I think there's partly that, and I also came to the conclusion many years ago — when I would read a lot of new crime books and biographies of about Charles Manson or Henry Lee Lucas, different serial killers — you would see these fucked-up lives they had. Especially with someone like Henry Lee Lucas, you go, "This guy, the only job he was capable of having was 'serial killer.'" At some point he was just a baby and his life became so fucked up, and he was so abused and went through such hell. Of course, he's a serial killer! What the fuck else was he ever going to be?
It doesn't mean that it takes away from what they did, but suddenly you see more of a person. You see more of a fucked-up thought process going on there. Just like with Manson. I mean, Charles Manson could have been a brilliant rock star, but he's not because he's so fucked up. Then he went through the prison system for so long that he became this dangerous individual, but maybe he was a super talented guy. Sometimes when I hear his music, I think, "Man, maybe he was good."
I think there's an aspect of that that doesn't make you feel like what they did was cool, but they're not Jason from Friday the 13th, just some faceless killing machine. There's some soul inside that "thing" that's killing. That's what creates the conflict where you want them to get away, because you've kind of grown to like that. They're kind of likable and fun even though they're horrible.
THEY BECOME VERY THREE-DIMENSIONAL, WHICH TIES INTO HOW THERE'S A SIGNIFICANT MOVEMENT IN THE TRILOGY WHERE IT STARTED OUT BEING KIND OF ABSURD AND OUTRAGEOUS, THEN MOVED TOWARD A GRITTIER, MORE REALISTIC AND SOPHISTICATED PORTRAYAL. WHAT PUSHED YOU IN THAT DIRECTION?
Well, the first movie was also my first movie, so it's kind of a chaotic film. I didn't quite know how to get the images in my head perfectly on film, so it became kind of this other crazy, psychedelic weird thing. Which, you know, over the years people have grown to love. At the time when it came out, it seemed like everyone fucking hated it, but now people seem to love it.
But then when it came time and I got offered to do a sequel, I didn't want to just do House of 1000 Corpses Part 2 and have more unsuspecting victims come to the house, just going through the same beats like a typical sequel. I thought, "Well, I want to jettison everything that movie was about." Get rid of the house, get rid of everything, pare down the characters, get them on the road, and basically make the exact opposite movie.
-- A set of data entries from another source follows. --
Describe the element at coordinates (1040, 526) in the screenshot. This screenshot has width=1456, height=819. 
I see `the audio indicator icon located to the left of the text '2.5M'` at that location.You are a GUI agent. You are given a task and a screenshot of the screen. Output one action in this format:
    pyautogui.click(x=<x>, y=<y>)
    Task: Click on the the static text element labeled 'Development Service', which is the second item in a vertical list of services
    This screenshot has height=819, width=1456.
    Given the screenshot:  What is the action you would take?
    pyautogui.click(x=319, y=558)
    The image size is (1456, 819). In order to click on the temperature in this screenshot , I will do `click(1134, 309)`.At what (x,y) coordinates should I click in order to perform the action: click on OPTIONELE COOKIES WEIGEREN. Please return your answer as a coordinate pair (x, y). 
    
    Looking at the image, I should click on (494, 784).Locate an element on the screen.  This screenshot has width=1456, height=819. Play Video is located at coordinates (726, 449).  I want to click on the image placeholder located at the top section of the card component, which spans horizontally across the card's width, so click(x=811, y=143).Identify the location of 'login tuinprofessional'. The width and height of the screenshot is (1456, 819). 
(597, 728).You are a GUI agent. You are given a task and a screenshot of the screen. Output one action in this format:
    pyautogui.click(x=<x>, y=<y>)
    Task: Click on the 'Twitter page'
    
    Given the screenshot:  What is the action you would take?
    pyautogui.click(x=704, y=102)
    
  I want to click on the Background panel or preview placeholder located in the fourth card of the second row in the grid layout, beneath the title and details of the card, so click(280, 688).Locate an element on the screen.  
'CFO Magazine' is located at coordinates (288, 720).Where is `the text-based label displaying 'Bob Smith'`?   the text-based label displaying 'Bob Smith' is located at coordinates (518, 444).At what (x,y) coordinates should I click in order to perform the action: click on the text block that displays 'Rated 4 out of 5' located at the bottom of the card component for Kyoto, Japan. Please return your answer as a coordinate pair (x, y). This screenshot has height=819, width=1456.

I remember always saying — and I don't know if you remember this episode of Seinfeld where George Costanza starts doing the exact opposite of everything in his life and everything starts going well — that's what I was thinking: "I'm going to Costanza this." If the whole movie took place at night, I'm making the whole movie take place in the sunlight. If everything was bright and colorful, I'm making it drab and colorless. I decided to do that, and I think it paid off. I thought the film turned out great.
So with this movie, I wanted the characters to become more than just cartoon characters — I mean, in House, they're basically just wacky cartoon characters, and now 15 years later, I wanted to take them to another place. Just think of the scene with Baby sitting down having a nice conversation with the Sebastian character: That couldn't happen in House of 1000 Corpses. That character didn't exist on that level to do that, but now that they've become these more sophisticated creatures, we can do more with.